Pictures stay out. Extract the lines below from the first one through the line with "You are a computer-use", both included.
--- INPUT MATERIAL ---
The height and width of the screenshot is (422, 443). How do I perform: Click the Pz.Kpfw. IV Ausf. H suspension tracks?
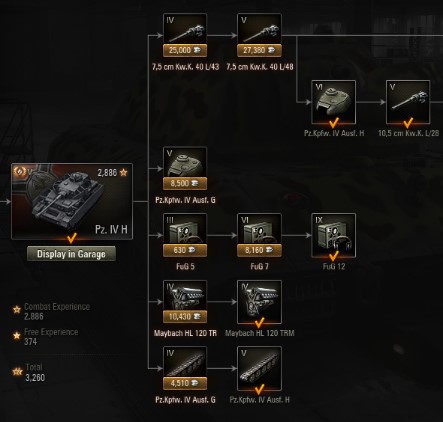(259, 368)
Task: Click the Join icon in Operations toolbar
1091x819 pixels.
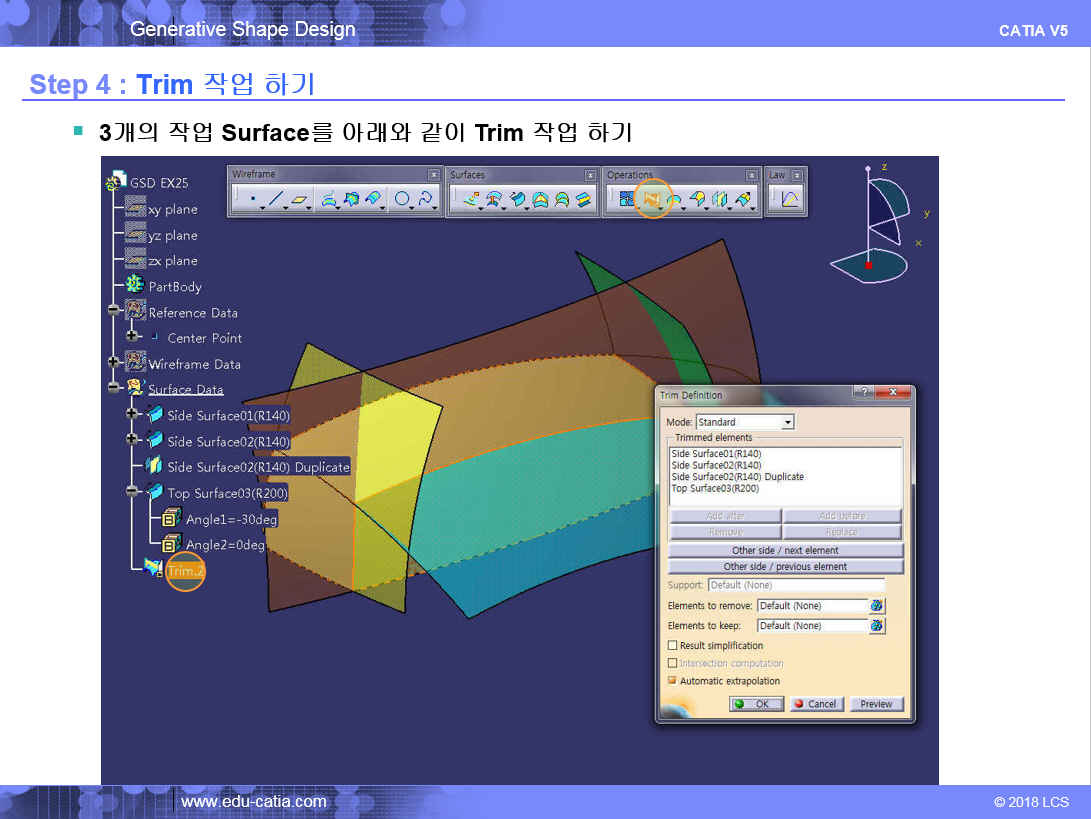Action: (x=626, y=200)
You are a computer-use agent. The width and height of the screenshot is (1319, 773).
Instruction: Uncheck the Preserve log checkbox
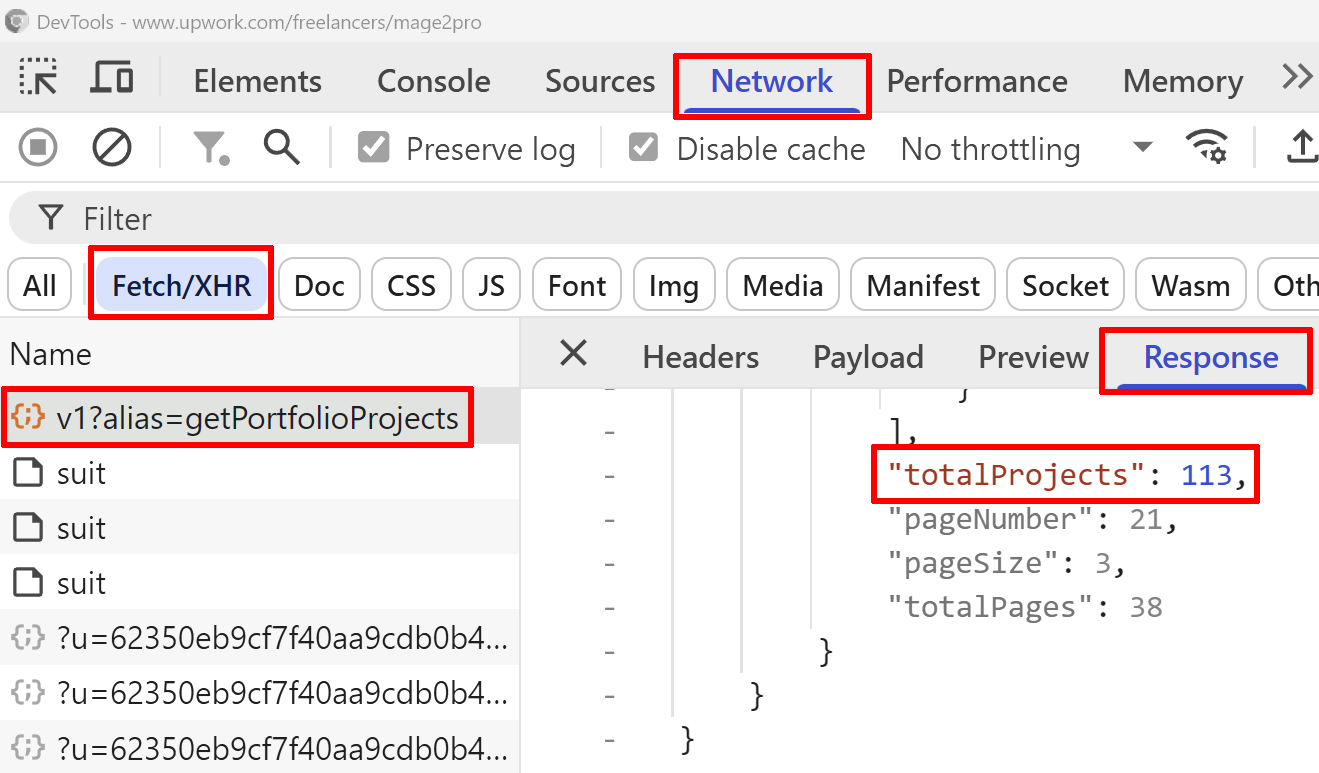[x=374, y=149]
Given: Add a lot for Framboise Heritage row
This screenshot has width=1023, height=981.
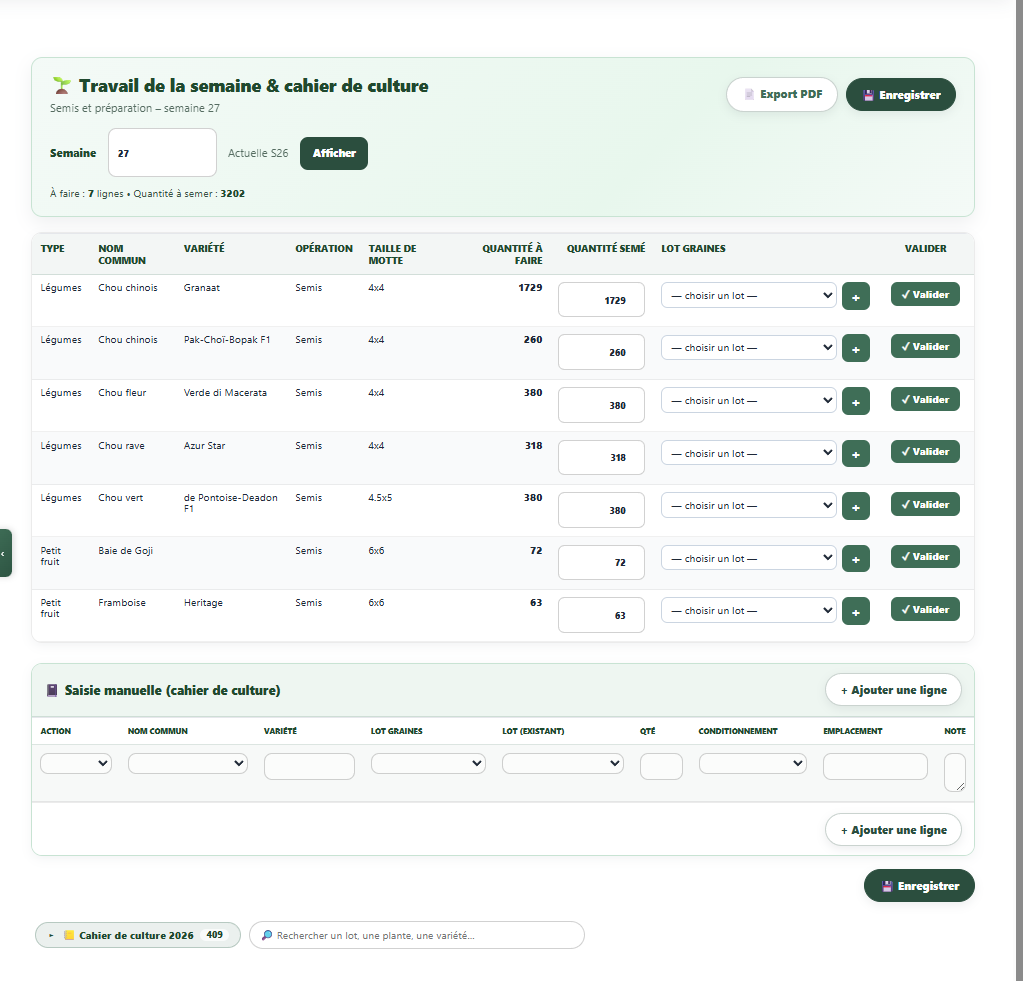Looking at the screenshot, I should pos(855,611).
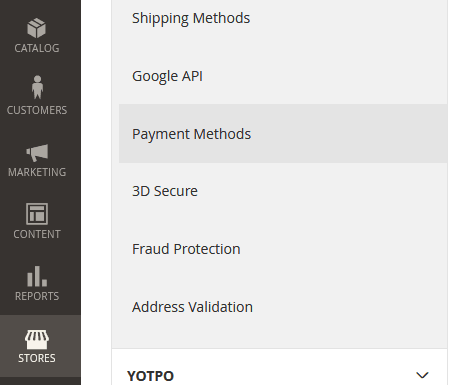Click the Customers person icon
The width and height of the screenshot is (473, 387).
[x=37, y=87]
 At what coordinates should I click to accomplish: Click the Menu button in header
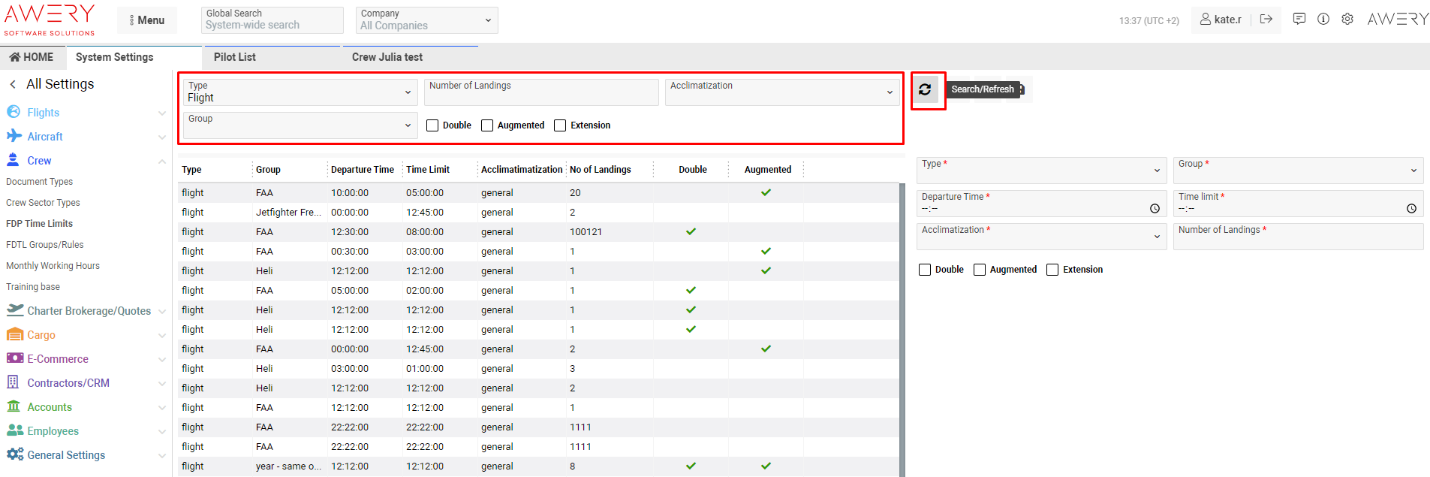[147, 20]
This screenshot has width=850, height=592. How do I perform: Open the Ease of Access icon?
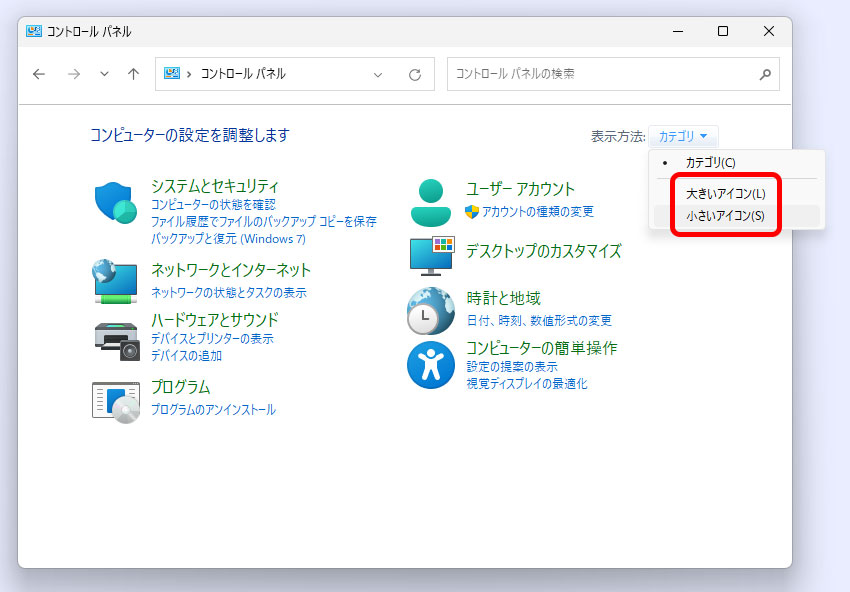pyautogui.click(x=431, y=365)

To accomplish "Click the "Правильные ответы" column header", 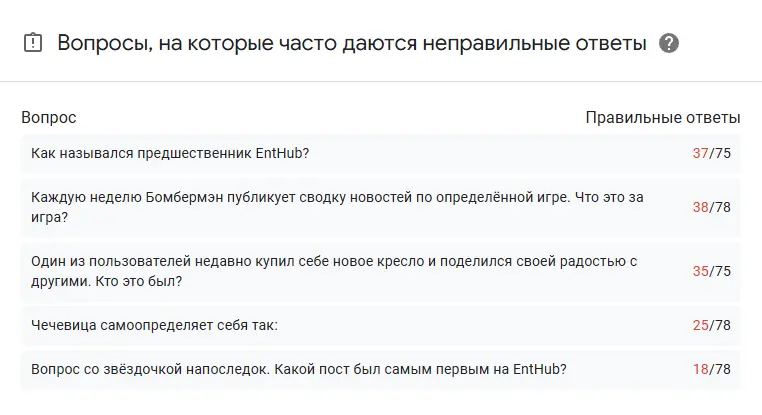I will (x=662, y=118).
---
» ANSWER TO THIS TASK
The height and width of the screenshot is (422, 443). How do I perform: Click the Pz.Kpfw. IV Ausf. H suspension tracks?
(259, 368)
Task: Click the Join icon in Operations toolbar
1091x819 pixels.
Action: (x=626, y=200)
You are a computer-use agent. The width and height of the screenshot is (1319, 773).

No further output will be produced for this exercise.